Monday, August 10, 2020

Sin as both aversio and conversio

"Punishment is proportionate to sin. Now sin comprises two things. First, there is the turning away from the immutable good [(aversio ab incommutabili bono)], which is infinite, wherefore, in this respect, sin is infinite. Secondly, there is the inordinate turning to mutable good [(inordinata conversio ad commutabile bonum)]. In this respect sin is finite, both because the mutable good itself is finite, and because the movement of turning towards it [(conversio)] is finite, since the acts of a creature cannot be infinite. Accordingly, in so far as sin consists in turning away from something [(Ex parte .  . . aversionis)], its corresponding punishment is the 'pain of loss [(poena damni)],' which also is infinite, because it is the loss of the infinite good, i.e. God. But in so far as sin turns inordinately to something [(Ex parte inordinatae conversionis)], its corresponding punishment is the 'pain of sense [(poena sensus)],' which is also finite."

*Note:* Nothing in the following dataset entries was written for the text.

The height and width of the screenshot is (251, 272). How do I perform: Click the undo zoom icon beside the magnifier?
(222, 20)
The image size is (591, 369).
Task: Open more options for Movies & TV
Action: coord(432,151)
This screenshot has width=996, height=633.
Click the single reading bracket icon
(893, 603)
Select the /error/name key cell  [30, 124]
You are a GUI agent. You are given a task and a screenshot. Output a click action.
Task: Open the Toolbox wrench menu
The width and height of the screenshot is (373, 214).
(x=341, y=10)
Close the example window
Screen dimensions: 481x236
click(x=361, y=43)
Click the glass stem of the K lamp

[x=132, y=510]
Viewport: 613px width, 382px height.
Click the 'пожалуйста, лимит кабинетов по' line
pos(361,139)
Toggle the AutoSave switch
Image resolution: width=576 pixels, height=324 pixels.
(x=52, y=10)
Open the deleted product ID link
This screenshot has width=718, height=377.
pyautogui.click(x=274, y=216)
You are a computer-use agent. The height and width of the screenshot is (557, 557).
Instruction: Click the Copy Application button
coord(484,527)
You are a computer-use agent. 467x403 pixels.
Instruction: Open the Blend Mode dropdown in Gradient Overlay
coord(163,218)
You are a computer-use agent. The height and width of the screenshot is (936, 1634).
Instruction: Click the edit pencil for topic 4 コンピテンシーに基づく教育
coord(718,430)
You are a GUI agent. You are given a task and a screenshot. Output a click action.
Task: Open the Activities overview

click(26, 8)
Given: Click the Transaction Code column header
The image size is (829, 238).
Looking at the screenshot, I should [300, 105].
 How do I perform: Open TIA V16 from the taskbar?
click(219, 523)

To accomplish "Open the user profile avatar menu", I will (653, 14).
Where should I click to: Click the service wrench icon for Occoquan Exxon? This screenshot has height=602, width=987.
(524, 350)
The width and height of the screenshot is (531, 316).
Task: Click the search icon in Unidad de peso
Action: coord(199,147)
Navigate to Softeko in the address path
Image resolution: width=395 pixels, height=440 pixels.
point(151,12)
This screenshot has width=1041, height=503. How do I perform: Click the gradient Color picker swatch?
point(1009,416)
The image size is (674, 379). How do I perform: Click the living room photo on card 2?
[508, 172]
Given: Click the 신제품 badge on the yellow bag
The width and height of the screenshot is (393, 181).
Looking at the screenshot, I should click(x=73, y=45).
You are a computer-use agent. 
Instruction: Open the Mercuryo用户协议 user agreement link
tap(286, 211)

     St. Thomas Aquinas, ST I-II.87.4.Resp., trans. FEDP.

May my enemies get everything this world has to offer. But give me the beatific vision.

Arise, O Lord! confront them, overthrow them!
    Deliver my life from the wicked by thy sword,
from men by thy hand, O Lord,
    from men whose portion in life is of the world.
May their belly be filled with what thou hast stored up for them;
    may their children have more than enough;
    may they leave something over to their babes.

As for me, I shall behold thy face in righteousness;
    when I awake, I shall be satisfied with beholding thy form.

     Ps 17:13-15 RSV.  מִֽמְתִים מֵחֶלֶד חֶלְקָם בַּֽחַיִּים:  from men of [the] duration (of life)/aeon/world their portion in th[is] life.  מֵ is taken here as partitive (BDB 3 (p. 580, col. 2)).